Dobbs's notable recordings include Die Entführung aus dem Serail (in English), opposite Nicolai Gedda (who was born the same day as she was, July 11, 1925), and conducted by Yehudi Menuhin, Les pêcheurs de perles conducted by René Leibowitz, and a recital of opera arias and songs, released in 1998 by Testament Records. She sang both Olympia and Antonia in a complete recording of The Tales of Hoffmann featuring Leopold Simoneau and Heinz Rehfuss, and conducted by Pierre-Michel Le Conte, which was issued in 1958 by Epic in stereo in the USA and by Concert Hall in Europe, and reissued on CD in 2008. She also recorded the title role of Zaide under Leibowitz in Paris in 1952, and excerpts from Rigoletto alongside Rolando Panerai.

==Recognition==
In 1954, the King and Queen of Sweden awarded Dobbs the Order of the North Star.

In 1979, Dobbs received an honorary doctorate of fine arts from Spelman College.

In 1980, the Library of Congress held an exhibition on her life.

In 1983, Dobbs received the James Weldon Johnson Award in Fine Arts from the Atlanta National Association for the Advancement of Colored People (NAACP).

==Personal life==
Martin Luther King Sr. wanted his son, Martin Luther King Jr., to marry Dobbs, as her father was an active civil rights activist and a friend of his.

Dobbs was married twice.
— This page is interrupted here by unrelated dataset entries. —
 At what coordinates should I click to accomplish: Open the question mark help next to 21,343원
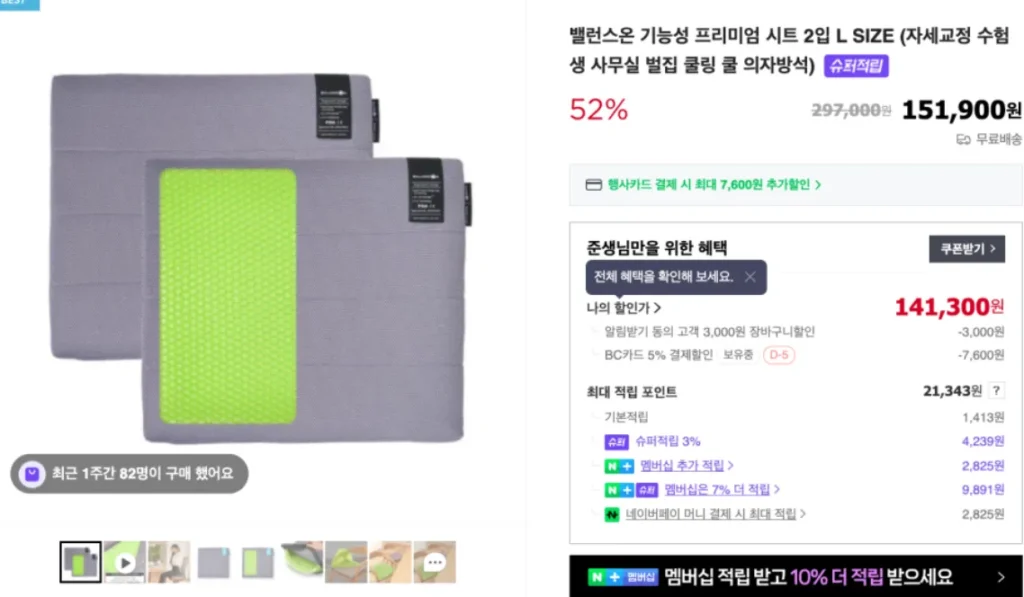[996, 391]
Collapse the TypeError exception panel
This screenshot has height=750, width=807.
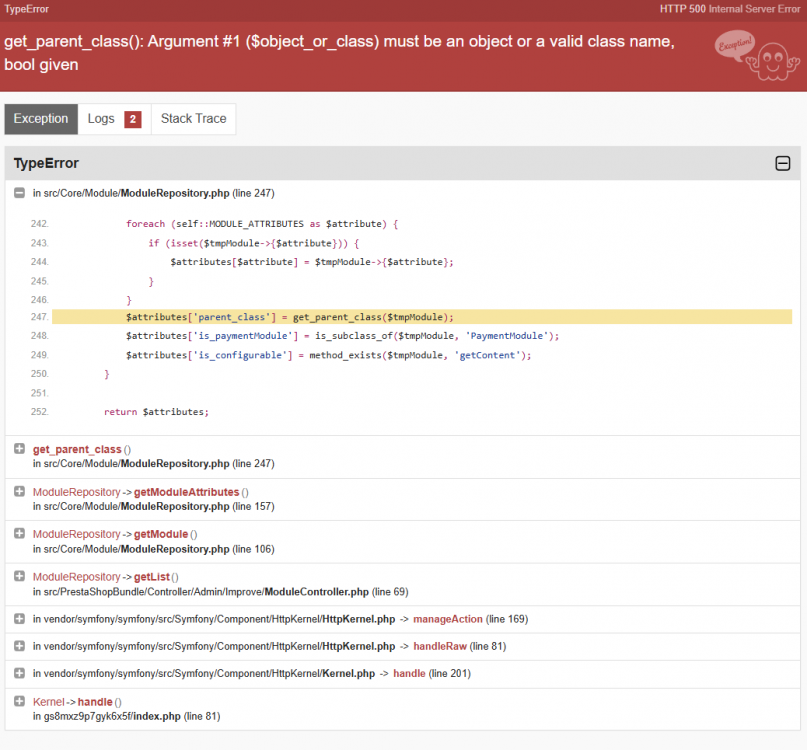(x=783, y=162)
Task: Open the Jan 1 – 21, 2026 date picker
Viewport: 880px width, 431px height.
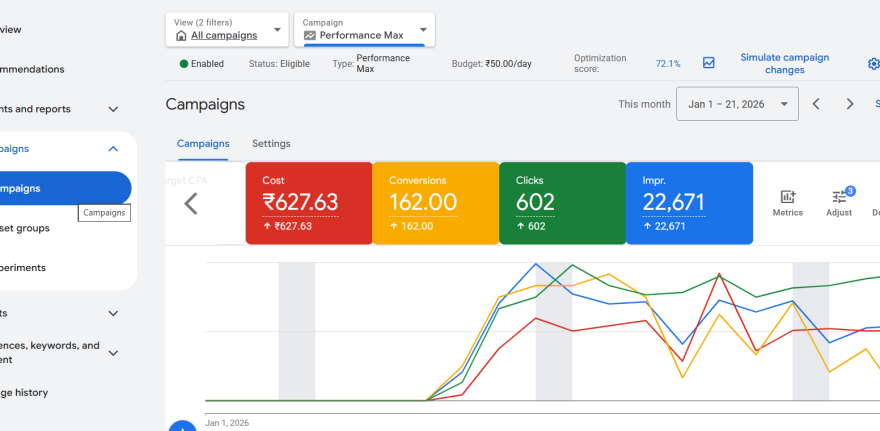Action: point(737,104)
Her first husband, Spanish journalist Luis Rodriguez, died of a liver ailment in June 1954, fourteen months after their wedding. In late 1957, she married Bengt Janzon, a Swedish newspaperman and public relations executive. Janzon died in 1997. Dobbs was the aunt of the first black Mayor of Atlanta, Maynard Jackson, and sang at his inauguration in January 1978.

Dobbs died from cancer on December 8, 2015, at her home in Atlanta at the age of 90.